Part of the no car show side effect of the pandemic is that you are kind of forced into doing the stuff you have been putting off for years, last year and earlier this year it was interior trim, this time it’s painting!
The rear end of the chassis, ancillaries, lamps are all freshly painted.
Also added is the new to me 1929 Penna licence plate along with the strengthening of the original number plate and fitting reflector bolts.
Took the Sport Coupe for a Sunday run, and about 5 minutes in there was a loud noise consistent with a transmission issue.
Got the car back to base, jacked it up and put it on stands. Once safely in the air I drove the car in first and second gears, and the noise seemed to be coming from the speedo area. Another symptom was the jerky operation of the rolling Stewart Warner speedo display.
The power to the car was switched off , speedo cable was disconnected and the dash assembly removed and taken to the bench. You can the reproduction chrome dash in this slideshow
The speedo and other items were removed from the current dash assembly as the opportunity was taken to replace the repop dash with an original heavily patina’d item obtained from an auction in Holland.
The speedo was extremely notchy in operation so some 3 in 1 oil was applied to the gears and the speed spun over a number of times. This seemed to do the trick, but until the car is driven again it will be hard to tell.
All the items were moved into the new (old) dash assembly including a new repop script ammeter, which was a terrible fit requiring two cardboard shims to be made for a tight fit. The dash was then refitted and the lamp, ammeter and ignition switch all tested after switching the power back on.
The car was once again run up on the jack stands and the noise had disappeared. Once the testing was finished the car was lowered and road tested, again the noise was no longer apparent and the speedo operation was smooth. Happy all round with the easy fix and the original dash in place
As it looks as if the car show circuit will begin to slowly open up in 2021, it was about time to give the Sport Coupe a bit of a tune up. Plus some pinking/detonation had been present under heavy load on the last few times out.
First task was to break out the tools to make life a bit easier.
1/ NuRex timing wrench
2/ D&B Quick Point Gap Setter
First off the points gap was checked and found to be within specification
Please note these are the “modern points” however the tool works on both types of contact breakers. Prior to adjusting the points they were given a quick clean with some emery cloth, the distributor cam was lubricated and few drops of oil added to the distributor oiler.

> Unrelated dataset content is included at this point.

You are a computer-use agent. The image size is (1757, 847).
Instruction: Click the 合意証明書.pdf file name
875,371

The NuRex wrench was then used to set the timing, following the clear and simple instructions on the tool
The instructions state to have the spark lever all the way up, this works better for me with the lever one click down. They also state to make two turns, however I’ve always found that one usually does the job. You’ll need to see if either of these suggestions work for you as results will vary from vehicle to vehicle and may be better to use settings on the tool first time out
As you can see the result was a very pleasing idle with good power on road test afterwards, will need to see if the detonation issue is cured.

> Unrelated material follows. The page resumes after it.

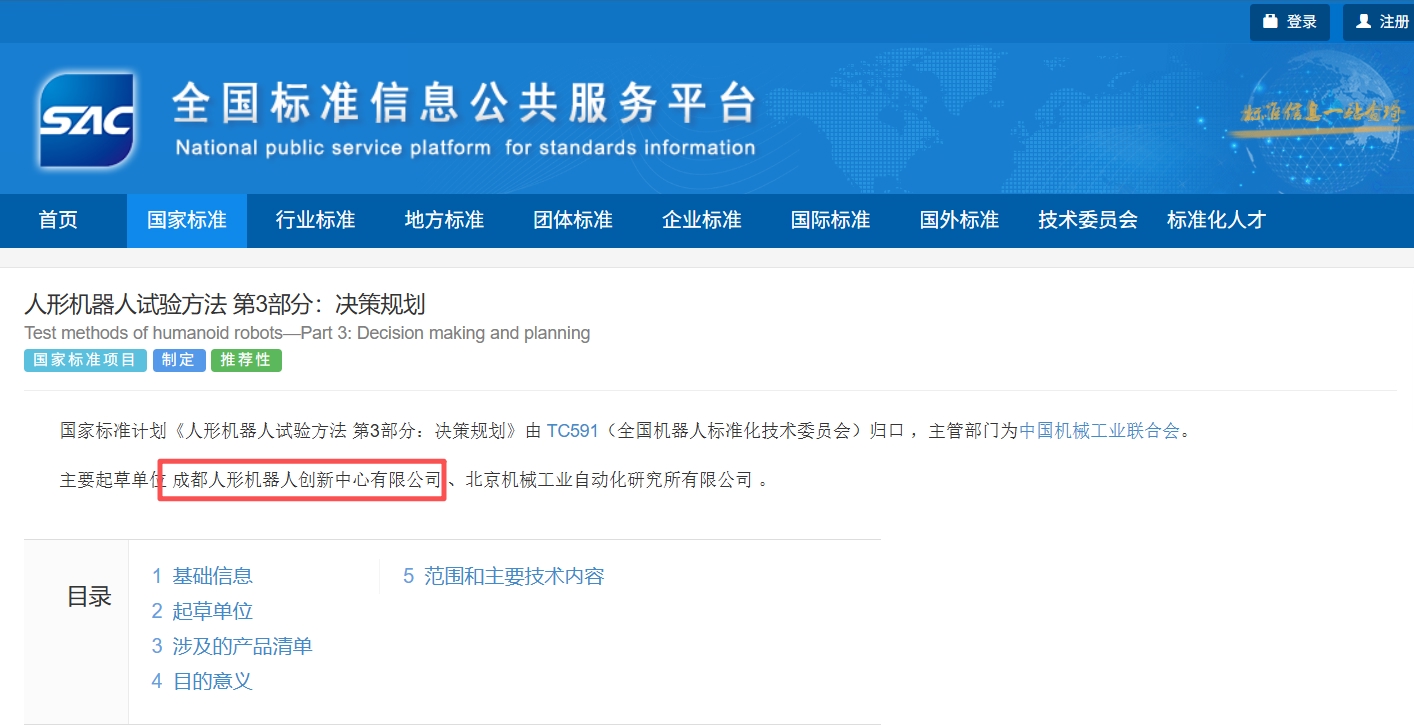The height and width of the screenshot is (725, 1414).
Task: Select 国外标准 in the navigation bar
Action: pos(959,220)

The Coupe was missing most of the door furniture and the trims are not really correct
The door cappings and trims were removed and inspected
The trims were cut to allow the door lock escutcheons to be fitted, as the door trims are incorrect repairs had to be carried out to allow the fitting of the door furniture
At this time the holes to allow the fitting of the footmans loop checkstraps were also created. The trims were then fitted to the car. The window winder handle locking pin holes had to be reworked as they were too small for the pins to be fitted. Some slight adjustments were made to allow smooth operation of the windows. Otherwise all is well.
Here’s the process we used to restore the seat base on the Sport Coupe
Removing the cover, foam and padding which was attached via a combination of nails and hog rings. Once the cover was removed the details from LeBaron Bonney were found and the production date was 1997
The seat base had clearly been worked on before and as we began the strip down we found that some interesting repair methods had been employed, now it may be that some of the repair work had been carried before the aftermarket luxury that we enjoy today.
The chicken wire or fencing had been wired onto the springs of the seat base, this was very sharp and not easy to remove.
Once all the wire and other detritus was removed if was found that a number of the springs were broken. These were repaired using metal brake pipe
To add additional support to the springs they were stuffed with high density foam which also has the added advantage of making the seat more comfortable and quieter in operation.
Once the foam was added to all the springs webbing was added and the hessian base was applied via hog rings.
The layers of of foam and padding were then added and secured with hog rings and stitching
Before the cover was refitted a number of repairs were required, including a new piece of material dyed with tea to match.
The cover was then put into place and secured with staples from an air powered staple gun and the edges stitched in place, rather than the previous effort which was damaged by the use of hog rings. Some tape was added around the edges for a neater finish. Once this was completed the base was test fitted to the car.
This is not the way that everyone would do this but it works!